I wrote somewhere that the analyst was that privileged, assuredly comical, character who, from offering, makes demand. It’s quite evident that here it didn’t work—but that doesn’t prove that we have nothing to do with what’s happening at that level. It means they are asking nothing of us. So what?

It is precisely the analyst’s mistake to believe that where we have to intervene—as analysts—is at the level of demand, which never ceases to be theorized, whereas what is at stake is very precisely this interval between the “subject supposed to know” and the “subject supposed to demand,” and in that which has long been known: that the subject does not know what he is asking.

That is what allows that afterwards he does not ask for what he knows.

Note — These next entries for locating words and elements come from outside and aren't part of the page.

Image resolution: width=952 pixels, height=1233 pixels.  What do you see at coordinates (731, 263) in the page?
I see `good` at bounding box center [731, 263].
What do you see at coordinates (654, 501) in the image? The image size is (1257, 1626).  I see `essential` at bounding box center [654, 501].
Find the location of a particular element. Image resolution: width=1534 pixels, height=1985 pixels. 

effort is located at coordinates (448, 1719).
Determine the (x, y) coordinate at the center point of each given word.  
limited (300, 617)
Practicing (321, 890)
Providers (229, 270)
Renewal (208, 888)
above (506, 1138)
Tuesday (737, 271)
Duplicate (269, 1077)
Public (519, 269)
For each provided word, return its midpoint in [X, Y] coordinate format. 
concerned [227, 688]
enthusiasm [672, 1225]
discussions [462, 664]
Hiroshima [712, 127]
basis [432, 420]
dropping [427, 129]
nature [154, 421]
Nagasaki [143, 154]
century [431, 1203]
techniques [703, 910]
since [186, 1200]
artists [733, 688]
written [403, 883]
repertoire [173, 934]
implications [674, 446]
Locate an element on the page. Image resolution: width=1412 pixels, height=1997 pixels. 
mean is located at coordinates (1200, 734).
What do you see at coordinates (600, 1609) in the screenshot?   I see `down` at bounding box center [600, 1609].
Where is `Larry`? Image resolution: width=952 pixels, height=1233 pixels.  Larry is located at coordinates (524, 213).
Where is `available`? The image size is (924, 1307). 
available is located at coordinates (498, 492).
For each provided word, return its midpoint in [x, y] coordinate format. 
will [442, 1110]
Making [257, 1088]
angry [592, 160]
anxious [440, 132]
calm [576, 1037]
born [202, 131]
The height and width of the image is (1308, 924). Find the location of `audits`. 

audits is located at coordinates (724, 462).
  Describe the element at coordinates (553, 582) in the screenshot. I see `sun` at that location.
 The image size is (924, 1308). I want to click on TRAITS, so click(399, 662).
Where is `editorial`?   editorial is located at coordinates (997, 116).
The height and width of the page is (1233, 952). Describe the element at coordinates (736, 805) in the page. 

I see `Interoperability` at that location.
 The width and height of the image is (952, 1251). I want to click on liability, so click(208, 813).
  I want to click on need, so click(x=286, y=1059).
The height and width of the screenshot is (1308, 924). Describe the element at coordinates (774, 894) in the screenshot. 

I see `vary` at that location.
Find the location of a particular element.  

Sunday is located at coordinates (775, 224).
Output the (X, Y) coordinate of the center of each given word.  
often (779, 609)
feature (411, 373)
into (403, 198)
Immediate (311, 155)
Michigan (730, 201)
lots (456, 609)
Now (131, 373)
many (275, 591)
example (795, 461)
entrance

This interval, this gap, this Möbius strip—to recognize it where it is, in that little knot sketched as best I could on the board… in truth, I didn’t put much care into it… is what we call that residue, that distance, that thing to which the Other is entirely reduced for us, namely the object (a).

This role of the object (a), which is of lack and of distance and not at all of mediation, is what grounds, what imposes this truth which is the discovery—the tangible discovery—and may those who have touched it not forget it—that there is no dialogue, that the relation of the subject to the Other is essentially asymmetrical, that dialogue is a deception.

It is at the level of the subject insofar as the subject has been purified that the origin of science was instituted.

That at the level of the Other, there has never been anything truer than prophecy.

It is, on the other hand, at the level of the Other that science totalizes itself—that is to say, in relation to the subject, it becomes completely alienated.

The question is to know where, still at the level of the subject, something may reside that belongs precisely to the order of prophecy.